Health care sharing programs have been around for many years, but they have become more popular since the Affordable Care Act went into effect. These plans allow members to share their medical costs with others who share a common belief system, and they can often be significantly less expensive than traditional insurance.
Like with other types of health insurance, cost-sharing plans include deductibles and coinsurance. This helps keep premiums low, but it also encourages plan participants to use their coverage wisely and only file claims when necessary.
Most health sharing coverage programs are religious-based and have requirements for new and existing members, such as living a morally healthy lifestyle and not abusing tobacco or other drugs. Additionally, these programs generally don’t cover pre-existing conditions and may decline membership for those with those conditions or limit their coverage to a year after the member joins. They do, however, provide coverage for most preventive health services, such as age-appropriate mammograms and colonoscopies, cholesterol screenings, and many vaccines.
With skyrocketing health insurance costs, many people are exploring options for alternative healthcare plans. One popular option is a healthcare sharing program. These are organizations that share medical expenses with other members. These programs are not bound by ACA rules and are usually exempt from its mandates. They are open to members who share similar religious or ethical beliefs and typically charge a monthly fee.
These groups can also offer members the flexibility to choose from a wide range of healthcare providers. They also offer members the option to combine their healthcare sharing program with a personal health account (PHA) or health reimbursement arrangement (HRA).
However, healthcare-sharing programs are not for everyone. They are not insurance, and there is no guarantee that a member’s medical bills will be shared. Furthermore, most health-sharing programs have guidelines that rule out expenses linked to morally objectionable actions. As a result, these programs may not be ideal for families who have a high income or who have complicated pre-existing medical conditions.
As premiums rise, more people are considering health sharing plans. These plans combine a way to save on insurance costs with the opportunity to serve others as part of their faith.

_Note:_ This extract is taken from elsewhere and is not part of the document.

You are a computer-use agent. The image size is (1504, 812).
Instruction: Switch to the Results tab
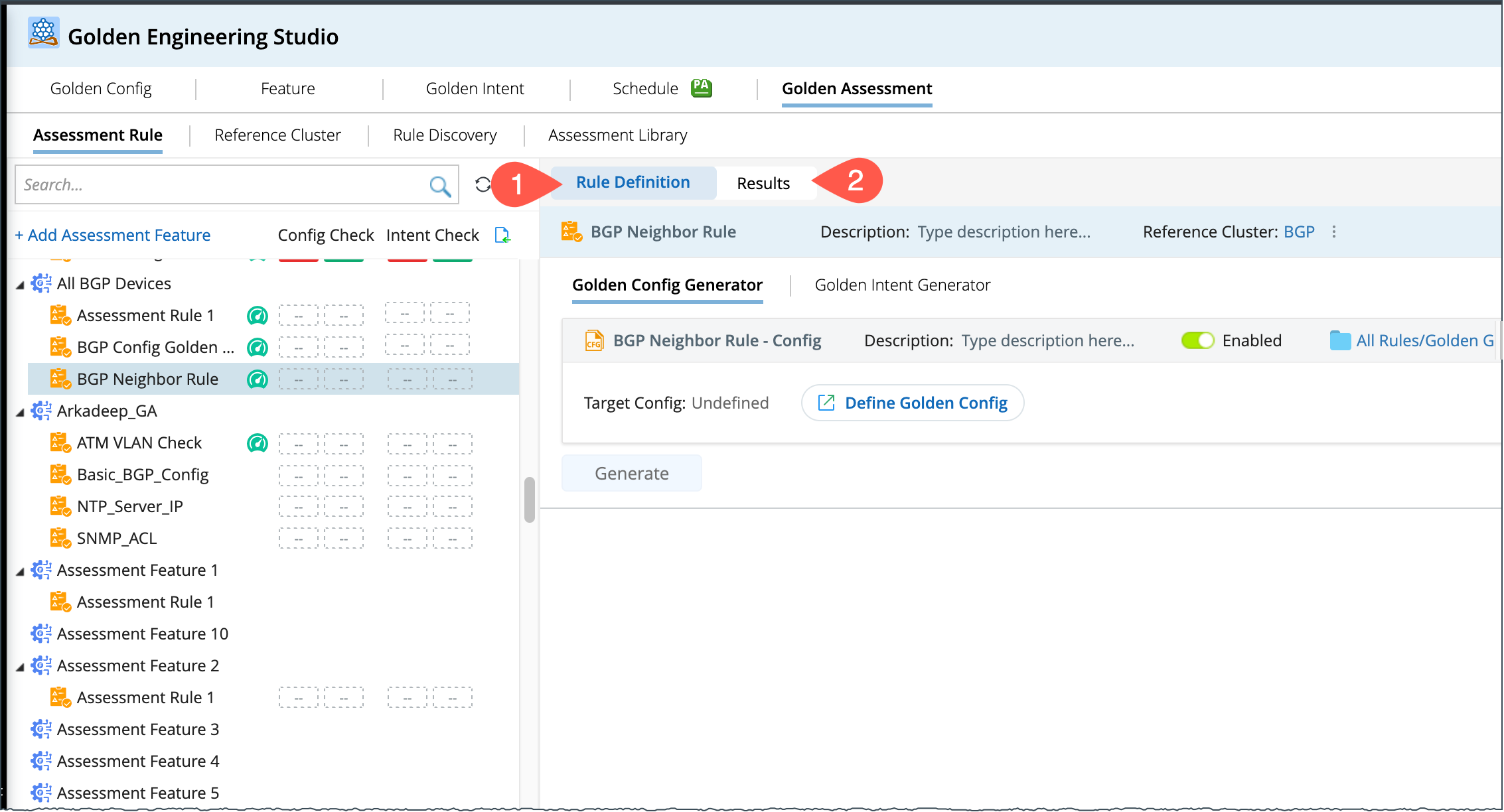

Unlike traditional insurance, these health care sharing ministries aren’t regulated by the federal government and don’t guarantee payment of medical claims. Some HCSMs match paying members with those who need funds for medical expenses; others pool monthly shares and administer payments directly to members.

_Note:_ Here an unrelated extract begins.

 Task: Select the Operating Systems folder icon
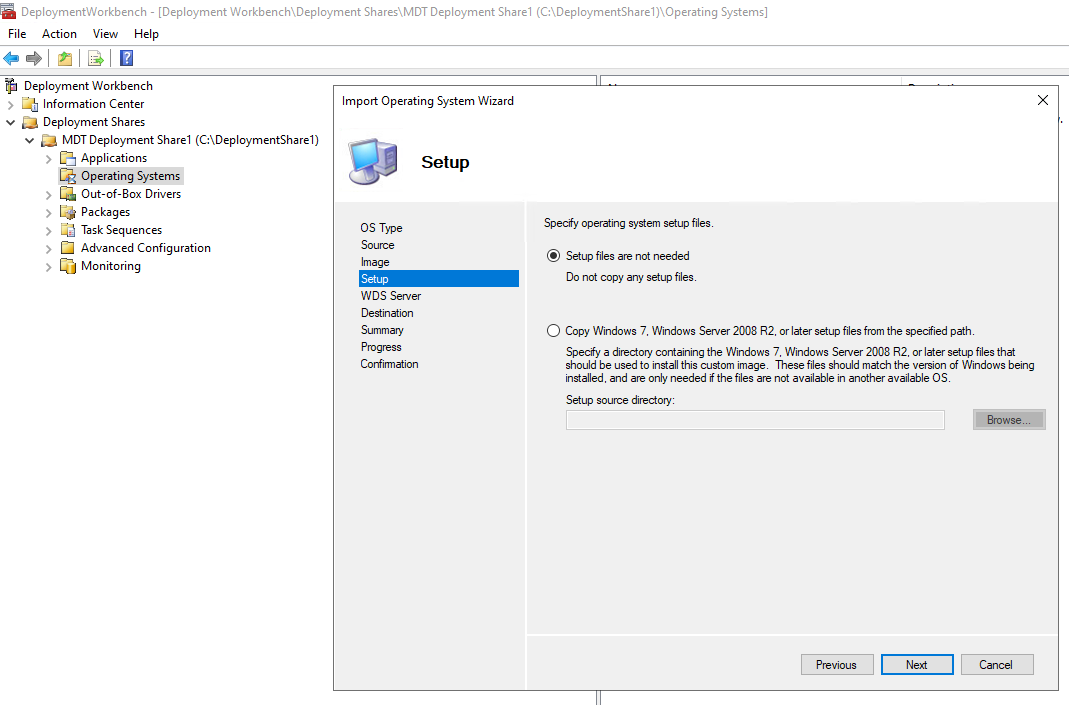68,175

Many HCSMs offer benefits like office visits and prescription drug coverage. However, these plans aren’t required to cover pre-existing conditions or lifestyle-related conditions like smoking.
Additionally, HCSMs may draw healthy individuals out of the ACA-compliant individual market, creating smaller and sicker risk pools and raising premiums. For a look at preliminary information about upcoming HCSM premiums, check out the DOI’s “Insurance Plan Filings & Requested Premiums” website. (Note: This site requires a login to view some information.) There’s also a step-by-step video guide to help you navigate the filings.